- [Reading text]
######

What Do Blood Sugar and Baseball Have in Common?

baseball playerAbout 8 percent of the population in Worcester County has diabetes according to state data. Taking charge of the disease is important in preventing or delaying the onset of complications. One way to do this is to monitor your blood sugar. The A1C test gives you a picture of your average blood glucose (blood sugar) control for the past two to three months. The results give you a good idea of how well your diabetes treatment plan is working.

The American Diabetes Association uses this analogy – In some ways, the A1C test is like a baseball player’s season batting average, it tells you about a person’s overall success. Neither a single day’s blood test results nor a single game’s batting record gives the same big picture.

While the process of achieving lower blood sugar is different for everyone, here are some common tips you can follow to get your numbers closer to where you want them to be.

Consistent eating habits

Try not to skip meals since skipping meals can increase your risk of experiencing a low blood sugar if you take certain medicines like insulin. Also, skipping meals tends to make people eat more at the next meal, which can raise blood sugar levels. If you don’t have time to eat a sit down meal, plan to have healthy foods on hand to have a ”meal on the go,” such as meal replacement shakes or bars. When your meal times and food amounts vary drastically, blood sugar levels are harder to control.

######

- [Dataset records]
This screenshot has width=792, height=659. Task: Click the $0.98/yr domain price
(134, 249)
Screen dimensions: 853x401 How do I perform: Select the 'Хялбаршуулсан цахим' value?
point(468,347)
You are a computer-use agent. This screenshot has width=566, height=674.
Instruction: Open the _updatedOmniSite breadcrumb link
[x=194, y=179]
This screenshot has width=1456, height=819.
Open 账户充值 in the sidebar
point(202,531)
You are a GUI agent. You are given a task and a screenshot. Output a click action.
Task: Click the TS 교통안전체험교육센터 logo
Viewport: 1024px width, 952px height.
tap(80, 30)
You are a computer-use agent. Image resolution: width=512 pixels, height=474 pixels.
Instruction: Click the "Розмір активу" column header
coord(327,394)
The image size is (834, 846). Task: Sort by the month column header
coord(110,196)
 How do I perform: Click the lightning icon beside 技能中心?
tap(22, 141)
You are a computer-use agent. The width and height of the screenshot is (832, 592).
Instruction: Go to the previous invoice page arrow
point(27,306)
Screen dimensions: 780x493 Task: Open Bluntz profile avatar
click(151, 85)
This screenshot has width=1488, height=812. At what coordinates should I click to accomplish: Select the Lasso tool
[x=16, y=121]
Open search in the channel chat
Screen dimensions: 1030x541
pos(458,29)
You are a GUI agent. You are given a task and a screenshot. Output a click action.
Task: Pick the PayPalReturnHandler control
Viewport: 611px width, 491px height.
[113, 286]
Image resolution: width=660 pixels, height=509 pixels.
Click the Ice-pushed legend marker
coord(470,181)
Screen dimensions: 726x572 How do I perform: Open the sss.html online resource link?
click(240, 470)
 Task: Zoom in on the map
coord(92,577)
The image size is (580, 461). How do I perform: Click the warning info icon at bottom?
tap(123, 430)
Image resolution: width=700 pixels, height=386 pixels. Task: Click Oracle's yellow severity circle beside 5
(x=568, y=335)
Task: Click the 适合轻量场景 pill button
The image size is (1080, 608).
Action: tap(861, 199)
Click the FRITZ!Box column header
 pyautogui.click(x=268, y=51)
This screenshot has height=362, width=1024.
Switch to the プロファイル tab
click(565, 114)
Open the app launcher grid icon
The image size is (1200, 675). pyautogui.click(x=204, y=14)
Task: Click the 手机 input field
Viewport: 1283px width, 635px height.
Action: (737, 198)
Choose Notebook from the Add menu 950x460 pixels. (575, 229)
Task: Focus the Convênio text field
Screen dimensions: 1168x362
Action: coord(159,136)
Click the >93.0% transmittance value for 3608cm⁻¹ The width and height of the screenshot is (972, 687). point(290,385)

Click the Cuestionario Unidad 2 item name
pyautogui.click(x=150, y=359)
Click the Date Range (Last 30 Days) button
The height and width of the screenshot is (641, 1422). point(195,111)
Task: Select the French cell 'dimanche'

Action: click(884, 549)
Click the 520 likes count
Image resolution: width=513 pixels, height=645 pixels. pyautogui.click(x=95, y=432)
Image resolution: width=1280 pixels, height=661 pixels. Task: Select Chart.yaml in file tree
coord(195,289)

######

- [Your objective] What problems does the blood sugar article link to skipping meals or to eating at irregular times and in varying amounts? List every one it gives.

- [Task result]
- Skipping meals can raise the risk of low blood sugar for people taking certain medicines, such as insulin.
- Skipping meals tends to make people eat more at the next meal, which can raise blood sugar levels.
- When meal times and food amounts vary drastically, blood sugar levels are harder to control.